In fact, expatriate Lebanese workers helped keep their native land afloat, sending $7 billion to $8 billion in annual remittances—which amounted to 18 percent of gross domestic product when the economy was riding high in 2010 and were deposited in local banks or earmarked to buy property. Local banks offered high interest rates, ranging from 6 to 12 percent—and sometimes reaching 15 to 20 percent—with the full approval of the central bank that had kept the lira stable at 1,507 to the dollar since 1997, though the currency spiraled downward to around 10,000 to the dollar on the black market a few months ago (and was back down to 7,600 as of this writing).
Today, capital controls have locked up dollars in bank accounts, uniting both rich and poor in anger, with many businesses no longer accepting card payments. Most Lebanese believed that their steadily growing bank accounts were safe and that they would be allowed to enjoy life—oblivious to sophisticated mechanisms introduced by incredibly savvy pilferers.
Organized corruption melted most savings as banks ran out of dollars and paid out dollar accounts in Lebanese lira first at the 2,600 lira rate before settling at 3,900 lira to the dollar, at a time when a dollar fetched 8,000 lira on the black market. Inflation galloped, prices skyrocketed, unemployment increased, emigration exploded, poverty settled in for at least 50 percent of the population, and the Lebanese lira lost nearly 80 percent of its value in less than a year.
Beyond the explosions that rocked Beirut on Aug. 4, beyond successive economic crises that impoverished a large majority of the Lebanese, and beyond the continued hijacking of political life by one of the most corrupt ruling establishments anywhere on the planet, Lebanon is now confronting its thirsty post-1920 demons.
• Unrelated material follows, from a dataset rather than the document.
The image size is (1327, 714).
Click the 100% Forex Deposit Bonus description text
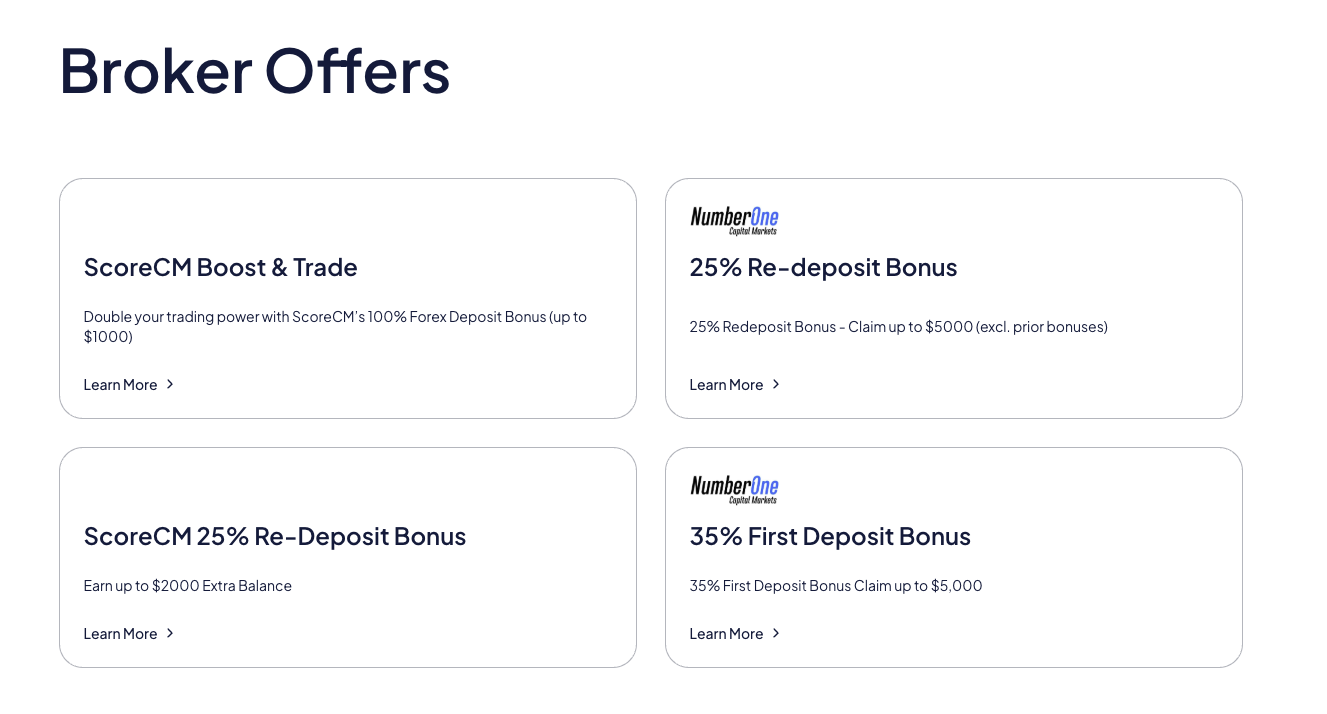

In the words of Salim Badaoui, a French-educated Lebanese journalist, “the 1943 National Pact was dead and the 1989 Ta’if Accords were no longer viable,” even if Lebanese Shiites were now openly calling for a constitutional convention that would presumably reach a new power-sharing accord. “It was imperative … not to accept a new Iranian-sponsored Ta’if since that would be based on excessive Shiite power. Lebanon would disappear,” Badaoui wrote in his 2019 opus Marounia: Une identité en péril.